WORK REQUEST —
Once you reach the line with "Given: Click 通知公告 in the breadcrumb path", transcribe it and every line after it to the end of the records, exactly, but not the pictures.
MATERIAL FOR THIS EXERCISE: Begin
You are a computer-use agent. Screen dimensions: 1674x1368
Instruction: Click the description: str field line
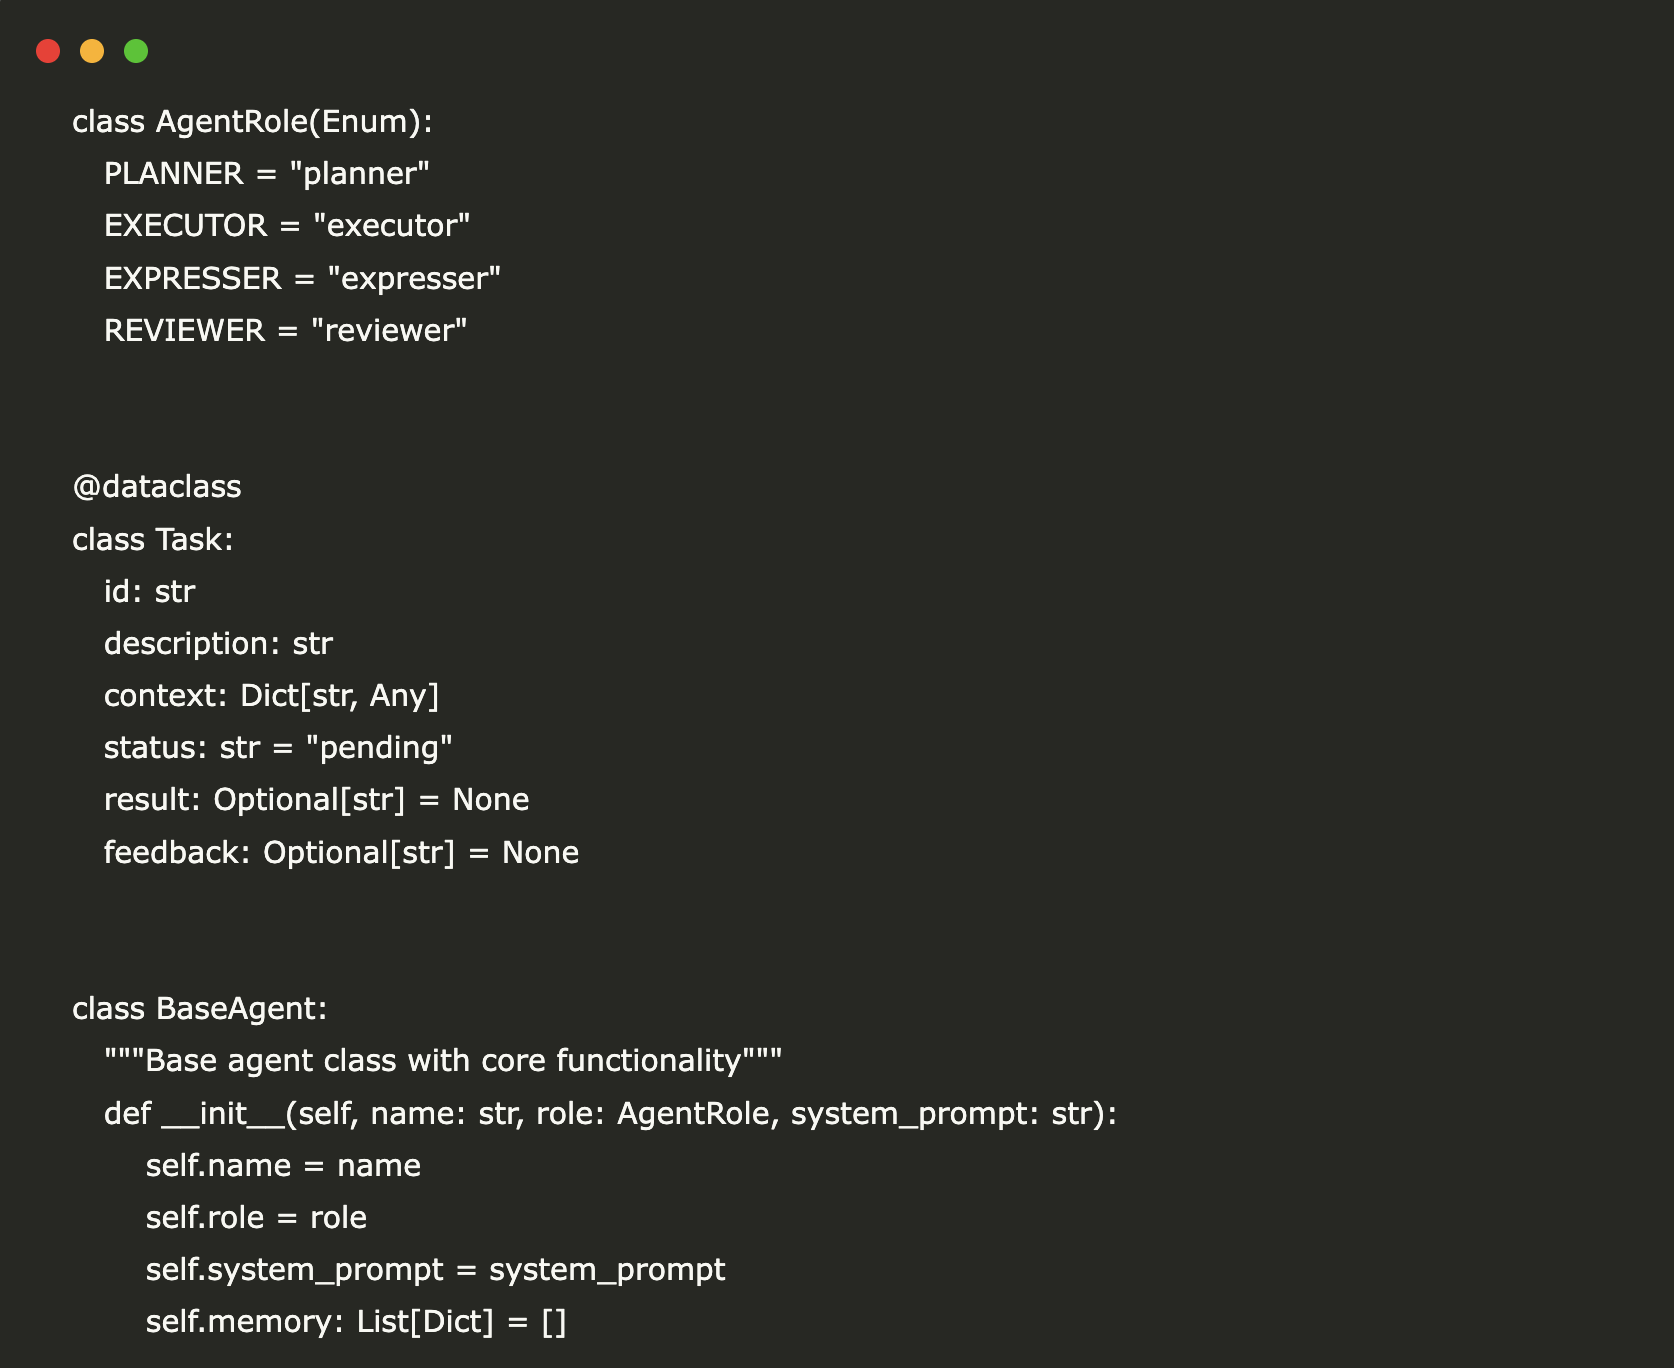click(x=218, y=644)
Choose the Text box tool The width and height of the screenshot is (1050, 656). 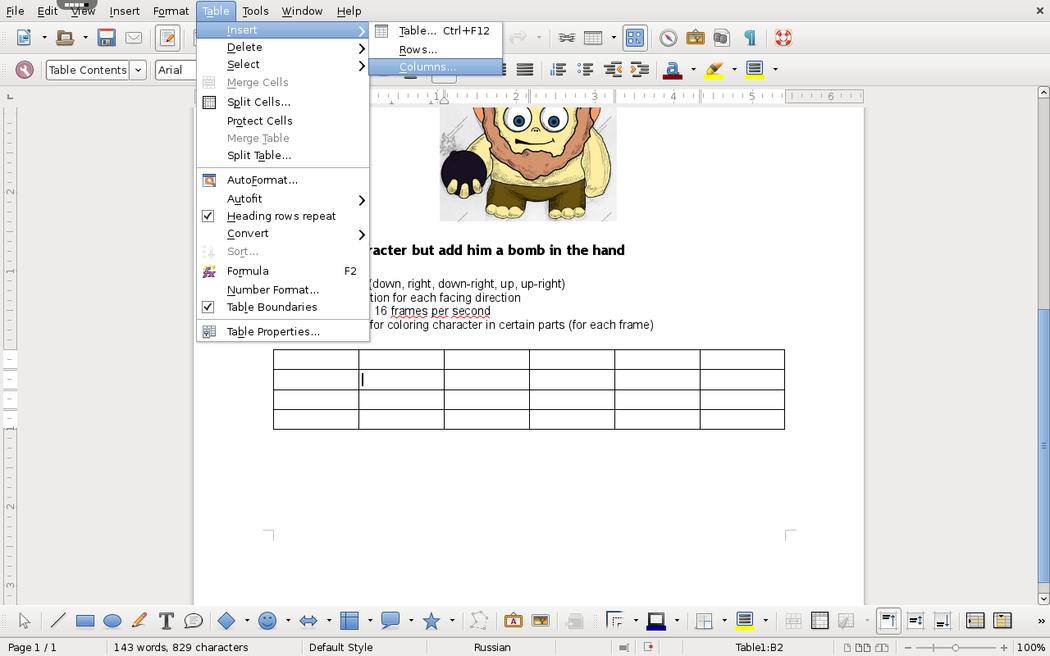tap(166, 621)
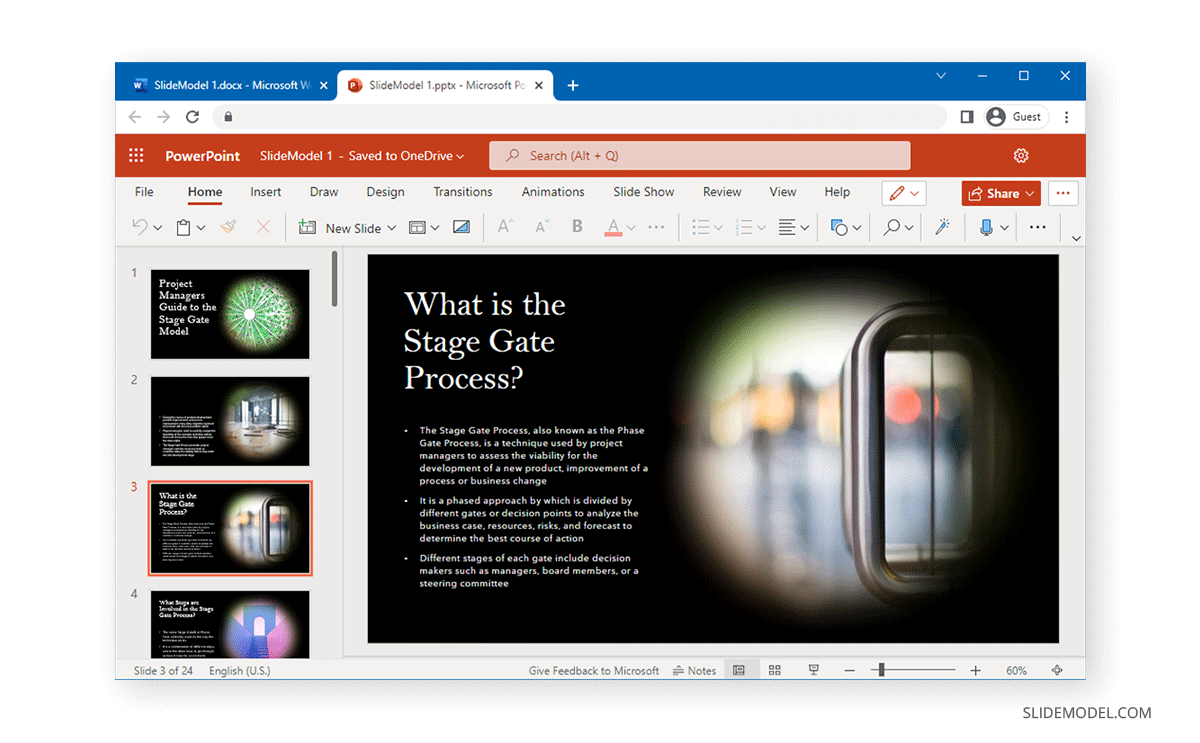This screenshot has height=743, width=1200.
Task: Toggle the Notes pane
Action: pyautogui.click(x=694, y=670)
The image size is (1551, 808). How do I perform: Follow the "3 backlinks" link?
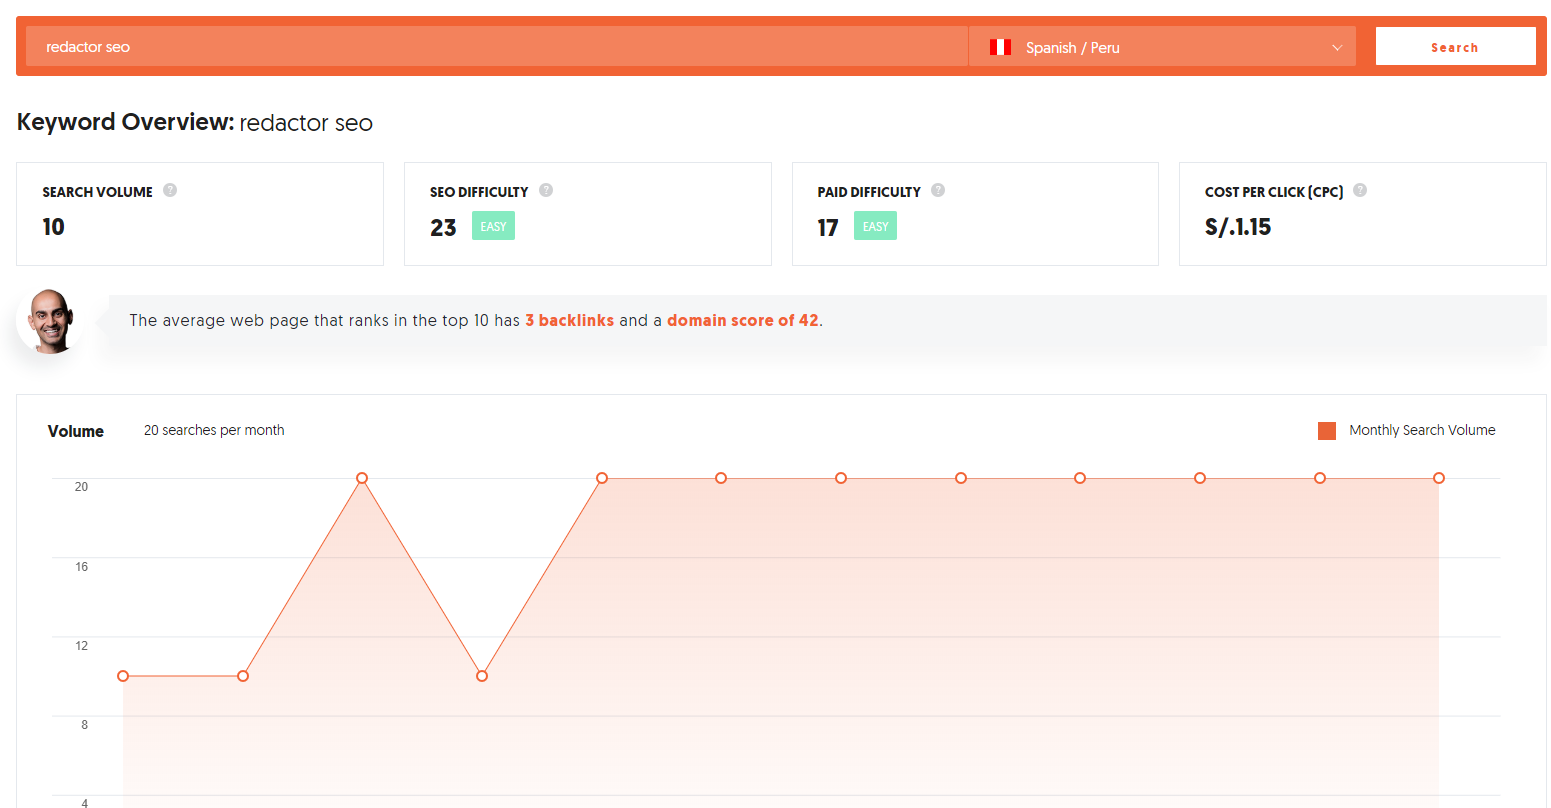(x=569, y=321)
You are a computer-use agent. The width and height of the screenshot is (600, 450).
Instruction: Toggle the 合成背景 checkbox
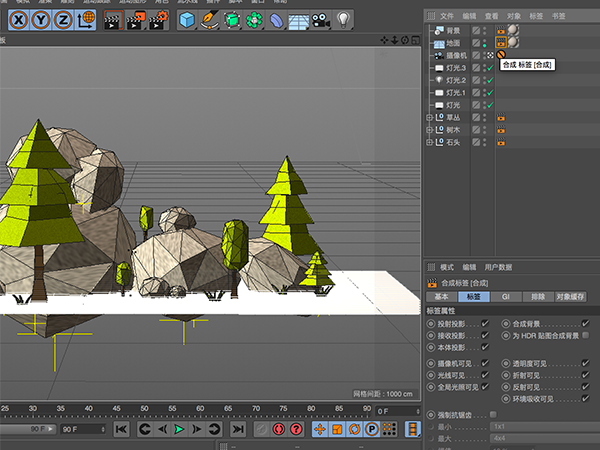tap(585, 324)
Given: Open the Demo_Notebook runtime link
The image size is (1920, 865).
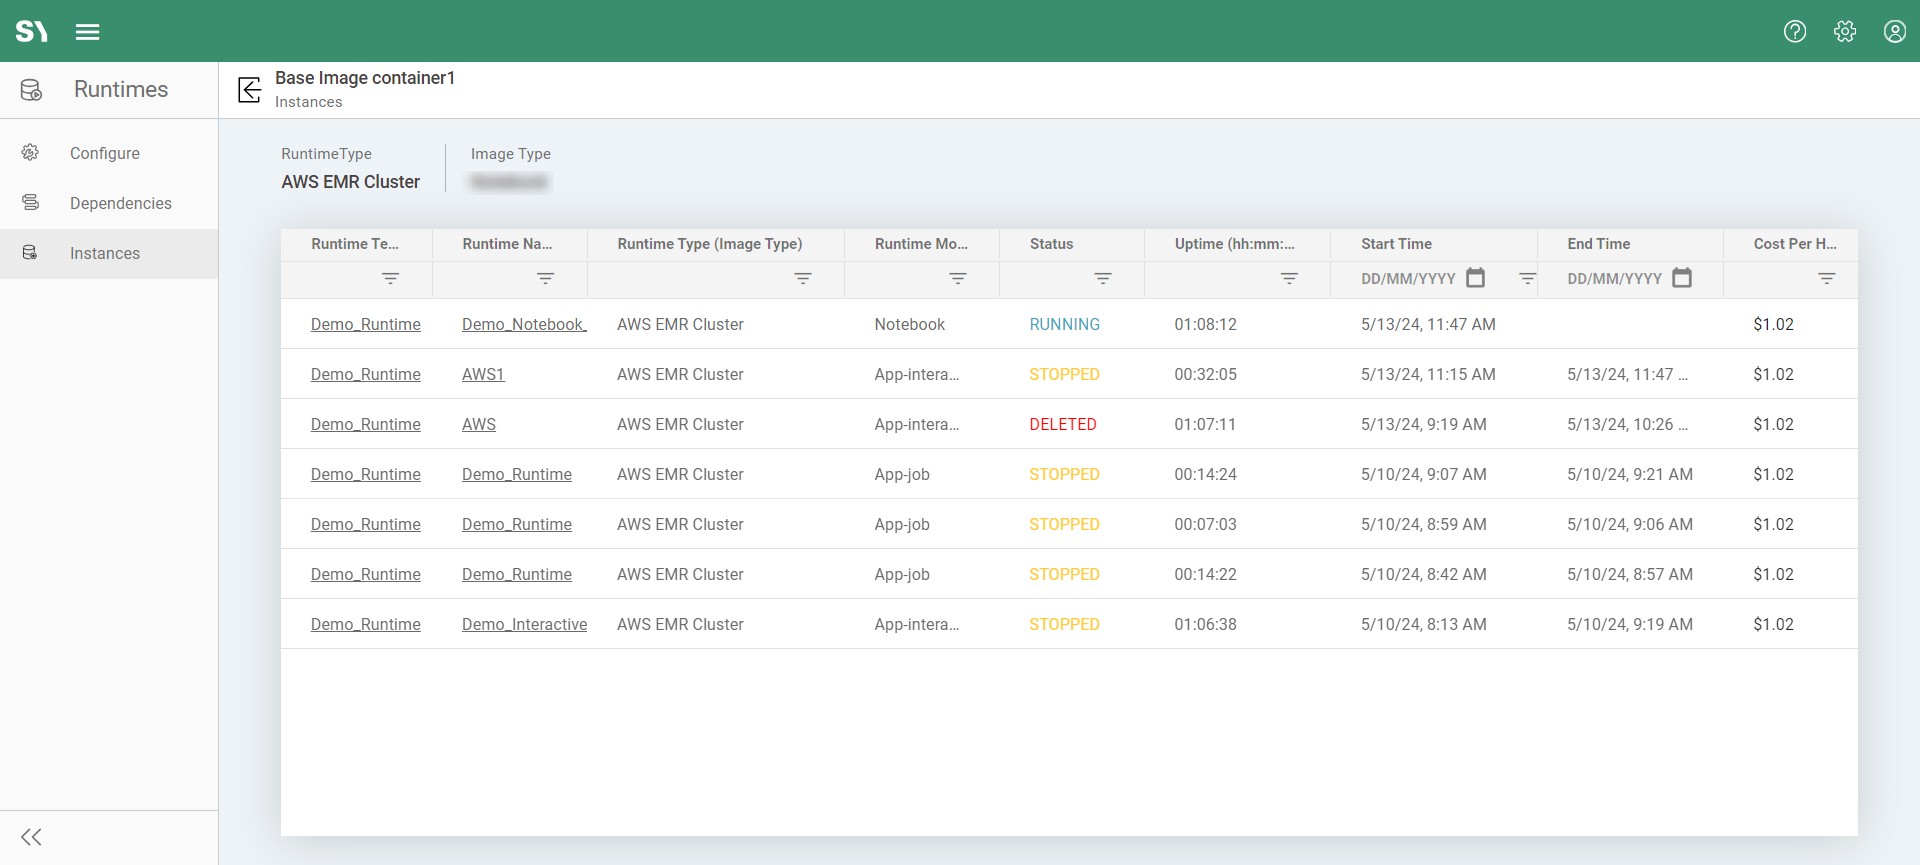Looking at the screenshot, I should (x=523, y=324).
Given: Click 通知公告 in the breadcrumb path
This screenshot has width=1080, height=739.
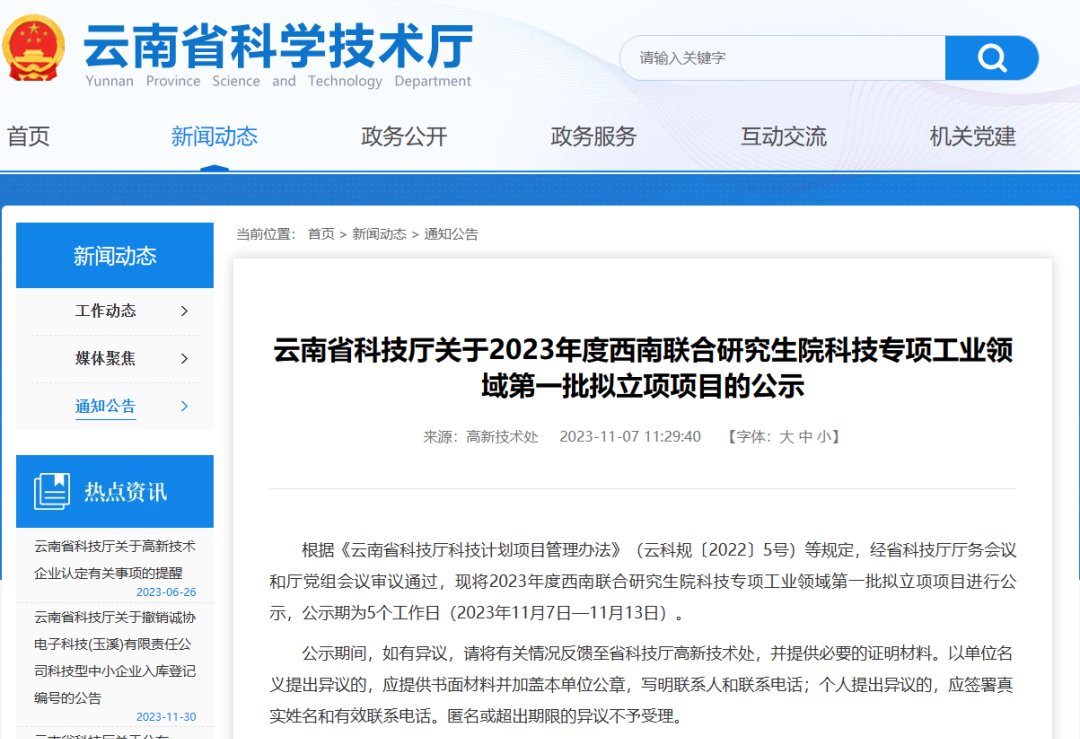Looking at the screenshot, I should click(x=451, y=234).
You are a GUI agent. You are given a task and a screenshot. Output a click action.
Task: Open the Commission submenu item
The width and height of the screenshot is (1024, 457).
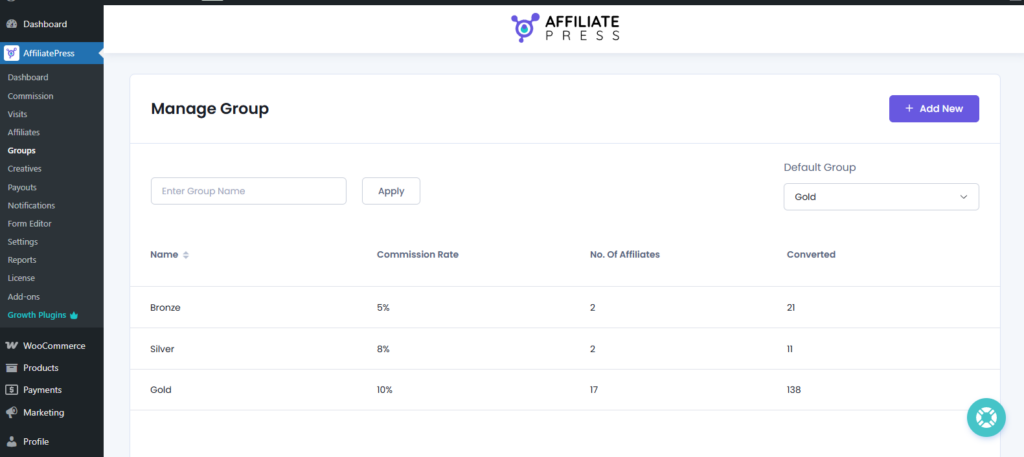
MATERIAL FOR THIS EXERCISE: End
RESULT BELOW —
Given: Click 通知公告 in the breadcrumb path
This screenshot has width=1080, height=739.
Looking at the screenshot, I should click(x=451, y=234).
You are a GUI agent. You are given a task and a screenshot. Output a click action.
Task: Open the Commission submenu item
The width and height of the screenshot is (1024, 457).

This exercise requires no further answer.